Testo in esame:
********

Lo sfogo di Carolina Morace: «La nostra società? Omofoba e razzista, in troppi devono nascondersi»
Carolina Morace, 57 anni, è stata la prima donna ad allenare una squadra di calcio maschile nel nostro Paese, la Viterbese in C1. Era il 1999. Una donna determinata, pronta a combattere, che non ha paura di niente e nessuno. C’è, però, una battaglia che sembra essere persa in partenza: «La nostra società è omofoba e razzista – ha detto a Radio anch’io sport su Rai RadioUno – e questo è sotto gli occhi di chi, come me, ha vissuto all’estero. Succede la stessa cosa nella politica e nel giornalismo, c’è ancora gente che si deve nascondere e questo ci fa stare indietro agli altri Paesi nel rispetto delle diversità. Noi siamo un popolo troppo abituato a giudicare se una donna è grassa o bella e questo ci fa rimanere chiusi nel nostro “piccolo mondo”».
«Per poter allenare, noi donne abbiamo bisogno di un background incredibile»

********

Elenco dati:
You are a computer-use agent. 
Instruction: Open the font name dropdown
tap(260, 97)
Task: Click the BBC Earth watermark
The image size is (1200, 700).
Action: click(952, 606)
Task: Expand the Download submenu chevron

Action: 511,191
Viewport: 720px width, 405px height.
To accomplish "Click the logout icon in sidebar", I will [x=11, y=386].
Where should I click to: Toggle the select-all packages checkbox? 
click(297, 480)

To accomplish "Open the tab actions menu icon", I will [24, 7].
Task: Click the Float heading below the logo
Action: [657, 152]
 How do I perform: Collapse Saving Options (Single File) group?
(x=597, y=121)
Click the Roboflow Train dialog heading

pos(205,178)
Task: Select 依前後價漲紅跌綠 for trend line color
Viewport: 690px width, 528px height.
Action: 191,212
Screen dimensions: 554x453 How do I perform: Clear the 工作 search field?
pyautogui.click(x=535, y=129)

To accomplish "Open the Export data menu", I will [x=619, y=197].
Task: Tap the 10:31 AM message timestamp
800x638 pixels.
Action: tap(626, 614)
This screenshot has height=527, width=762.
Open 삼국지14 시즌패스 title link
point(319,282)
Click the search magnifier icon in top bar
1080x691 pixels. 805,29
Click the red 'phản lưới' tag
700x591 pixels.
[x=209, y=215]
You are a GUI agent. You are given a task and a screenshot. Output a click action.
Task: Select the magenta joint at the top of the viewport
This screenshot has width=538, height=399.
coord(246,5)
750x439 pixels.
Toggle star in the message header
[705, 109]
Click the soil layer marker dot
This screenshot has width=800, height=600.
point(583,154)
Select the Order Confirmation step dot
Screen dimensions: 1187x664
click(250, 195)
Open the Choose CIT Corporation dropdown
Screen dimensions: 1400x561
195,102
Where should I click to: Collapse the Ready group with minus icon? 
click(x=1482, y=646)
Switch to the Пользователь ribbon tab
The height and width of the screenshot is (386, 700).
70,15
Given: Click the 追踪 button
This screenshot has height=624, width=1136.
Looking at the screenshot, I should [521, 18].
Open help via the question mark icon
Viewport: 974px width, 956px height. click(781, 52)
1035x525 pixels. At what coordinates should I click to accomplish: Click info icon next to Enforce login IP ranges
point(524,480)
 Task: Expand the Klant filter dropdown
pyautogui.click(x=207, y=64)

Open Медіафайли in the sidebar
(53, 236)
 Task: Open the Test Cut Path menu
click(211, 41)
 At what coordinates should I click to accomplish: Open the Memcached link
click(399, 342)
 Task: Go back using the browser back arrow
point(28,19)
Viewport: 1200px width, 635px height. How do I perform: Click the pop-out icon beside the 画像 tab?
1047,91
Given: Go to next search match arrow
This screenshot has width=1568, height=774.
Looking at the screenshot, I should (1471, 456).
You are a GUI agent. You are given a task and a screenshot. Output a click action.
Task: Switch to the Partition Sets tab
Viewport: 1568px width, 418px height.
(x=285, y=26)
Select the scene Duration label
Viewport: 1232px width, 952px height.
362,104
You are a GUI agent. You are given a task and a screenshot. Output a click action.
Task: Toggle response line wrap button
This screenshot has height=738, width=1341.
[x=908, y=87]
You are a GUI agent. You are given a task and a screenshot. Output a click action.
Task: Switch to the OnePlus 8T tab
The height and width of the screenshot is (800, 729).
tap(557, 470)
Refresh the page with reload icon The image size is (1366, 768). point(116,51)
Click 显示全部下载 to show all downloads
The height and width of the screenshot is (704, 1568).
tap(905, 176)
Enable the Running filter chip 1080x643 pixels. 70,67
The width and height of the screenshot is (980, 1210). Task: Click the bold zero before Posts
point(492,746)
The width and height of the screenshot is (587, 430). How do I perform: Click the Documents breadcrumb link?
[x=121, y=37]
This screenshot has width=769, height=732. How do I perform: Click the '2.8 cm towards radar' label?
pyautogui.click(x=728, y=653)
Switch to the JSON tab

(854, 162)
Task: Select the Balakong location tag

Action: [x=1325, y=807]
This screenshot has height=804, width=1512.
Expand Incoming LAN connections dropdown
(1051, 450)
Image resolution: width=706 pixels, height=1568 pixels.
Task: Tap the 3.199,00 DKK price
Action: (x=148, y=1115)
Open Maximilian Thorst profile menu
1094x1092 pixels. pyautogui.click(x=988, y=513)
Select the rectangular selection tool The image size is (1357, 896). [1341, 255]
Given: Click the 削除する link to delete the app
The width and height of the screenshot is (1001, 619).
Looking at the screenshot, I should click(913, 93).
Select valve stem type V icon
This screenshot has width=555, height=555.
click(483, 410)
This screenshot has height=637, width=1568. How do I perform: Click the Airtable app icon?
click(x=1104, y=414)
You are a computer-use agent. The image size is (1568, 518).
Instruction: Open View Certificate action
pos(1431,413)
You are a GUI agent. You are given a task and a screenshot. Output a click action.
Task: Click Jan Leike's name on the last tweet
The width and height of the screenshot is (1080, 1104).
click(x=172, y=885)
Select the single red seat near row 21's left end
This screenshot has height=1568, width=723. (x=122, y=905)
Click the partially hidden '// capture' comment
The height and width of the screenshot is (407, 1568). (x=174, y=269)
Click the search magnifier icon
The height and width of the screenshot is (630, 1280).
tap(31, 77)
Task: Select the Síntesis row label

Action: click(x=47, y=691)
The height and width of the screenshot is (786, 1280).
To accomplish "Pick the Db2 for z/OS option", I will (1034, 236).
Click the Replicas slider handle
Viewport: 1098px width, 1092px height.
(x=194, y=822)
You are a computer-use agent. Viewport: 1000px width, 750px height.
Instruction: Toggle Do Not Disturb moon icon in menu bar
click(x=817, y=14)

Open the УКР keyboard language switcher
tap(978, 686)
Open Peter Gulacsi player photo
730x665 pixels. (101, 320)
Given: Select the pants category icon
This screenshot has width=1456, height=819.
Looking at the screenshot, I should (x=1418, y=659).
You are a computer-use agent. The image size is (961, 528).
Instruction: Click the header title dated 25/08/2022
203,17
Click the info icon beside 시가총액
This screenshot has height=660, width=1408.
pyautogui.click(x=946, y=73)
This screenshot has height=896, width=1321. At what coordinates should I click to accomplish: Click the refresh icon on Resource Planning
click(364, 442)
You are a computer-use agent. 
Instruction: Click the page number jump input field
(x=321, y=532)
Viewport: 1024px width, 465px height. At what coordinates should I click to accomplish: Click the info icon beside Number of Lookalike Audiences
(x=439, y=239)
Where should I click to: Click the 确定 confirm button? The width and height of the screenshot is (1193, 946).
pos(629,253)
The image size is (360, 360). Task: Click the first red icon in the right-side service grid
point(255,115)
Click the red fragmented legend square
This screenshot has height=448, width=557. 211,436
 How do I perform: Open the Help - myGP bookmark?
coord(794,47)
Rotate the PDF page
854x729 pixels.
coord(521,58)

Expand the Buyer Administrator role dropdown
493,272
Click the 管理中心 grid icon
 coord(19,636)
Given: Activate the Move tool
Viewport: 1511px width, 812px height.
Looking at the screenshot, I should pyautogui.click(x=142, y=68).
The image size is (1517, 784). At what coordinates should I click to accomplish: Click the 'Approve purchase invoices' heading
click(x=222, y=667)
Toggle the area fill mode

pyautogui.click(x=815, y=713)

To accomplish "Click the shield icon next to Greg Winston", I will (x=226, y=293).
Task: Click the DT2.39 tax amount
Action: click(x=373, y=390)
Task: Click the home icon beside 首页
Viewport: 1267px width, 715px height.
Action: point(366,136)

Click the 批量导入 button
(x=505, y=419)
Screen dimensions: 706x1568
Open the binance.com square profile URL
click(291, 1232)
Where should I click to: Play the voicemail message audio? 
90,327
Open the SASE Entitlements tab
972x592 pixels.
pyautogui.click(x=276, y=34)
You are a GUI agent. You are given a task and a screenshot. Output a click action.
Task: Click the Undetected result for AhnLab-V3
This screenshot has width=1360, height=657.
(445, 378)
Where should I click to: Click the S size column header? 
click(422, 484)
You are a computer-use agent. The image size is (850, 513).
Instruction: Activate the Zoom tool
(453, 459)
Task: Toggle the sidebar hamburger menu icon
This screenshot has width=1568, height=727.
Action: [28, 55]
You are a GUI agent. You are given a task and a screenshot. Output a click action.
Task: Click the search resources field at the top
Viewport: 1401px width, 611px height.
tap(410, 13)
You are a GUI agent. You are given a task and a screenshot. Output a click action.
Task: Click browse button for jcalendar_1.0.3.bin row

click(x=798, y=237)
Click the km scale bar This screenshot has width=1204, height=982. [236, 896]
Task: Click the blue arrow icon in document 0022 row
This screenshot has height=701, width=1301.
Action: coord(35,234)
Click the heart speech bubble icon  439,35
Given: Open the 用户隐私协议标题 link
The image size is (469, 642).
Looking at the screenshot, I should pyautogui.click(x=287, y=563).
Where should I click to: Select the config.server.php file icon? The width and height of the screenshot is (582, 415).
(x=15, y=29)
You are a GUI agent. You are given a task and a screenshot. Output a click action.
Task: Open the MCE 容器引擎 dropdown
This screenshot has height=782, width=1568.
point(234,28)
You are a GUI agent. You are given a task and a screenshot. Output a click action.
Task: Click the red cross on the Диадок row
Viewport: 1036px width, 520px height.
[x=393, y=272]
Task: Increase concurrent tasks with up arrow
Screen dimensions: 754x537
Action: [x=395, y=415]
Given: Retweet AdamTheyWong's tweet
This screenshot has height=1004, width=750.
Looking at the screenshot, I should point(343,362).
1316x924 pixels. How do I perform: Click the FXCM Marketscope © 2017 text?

********

Attività A: Verifica se le affermazioni seguenti concordano con il testo su Carolina Morace, rispondendo sì o no e citando alla lettera le parole decisive. (i) Morace allenava la Viterbese in C1 nel 1999. (ii) Le dichiarazioni di Morace sono state rilasciate a un quotidiano. (iii) Secondo Morace, il problema riguarda anche la politica e il giornalismo.
Attività B:
Rispondi alle domande seguenti in base al testo su Carolina Morace.
(i) Quanti anni ha Carolina Morace?
(ii) In quale programma e su quale emittente ha rilasciato le sue dichiarazioni?
(iii) Secondo l'ultimo virgolettato, di che cosa hanno bisogno le donne per poter allenare?
Attività C: Prosegui il testo su Carolina Morace a partire dal virgolettato con cui si chiude.

Risposta scritta A:
(i) Sì: «la prima donna ad allenare una squadra di calcio maschile nel nostro Paese, la Viterbese in C1. Era il 1999.»
(ii) No: «ha detto a Radio anch’io sport su Rai RadioUno»
(iii) Sì: «Succede la stessa cosa nella politica e nel giornalismo»

Risposta scritta B:
(i) 57 anni.
(ii) Nel programma Radio anch’io sport, su Rai RadioUno.
(iii) Di «un background incredibile».

Risposta scritta C:
La Morace, ex attaccante della Nazionale, anni fa ha fatto coming out: è sposata con una donna. Ha giocato con la maglia biancoceleste dal 1982 al 1984 e poi dal 1987 al 1989. Oggi, invece, è a capo della squadra femminile della Lazio in serie B. Rivedere una donna su una panchina all’interno di una squadra composta da soli uomini – come è stato nel suo caso – è possibile o resta solo un’utopia? «La rivedremo quando chi sceglierà, lo farà con più attenzione. Per poter allenare, noi donne abbiamo bisogno di un background incredibile». Ad aggravare ancor di più la situazione c’è anche la pandemia: «Il Covid ha causato un danno enorme a tutto il calcio. Oggi vanno tutti a giocare a tennis o a padel e questo è un allarme per il nostro sport».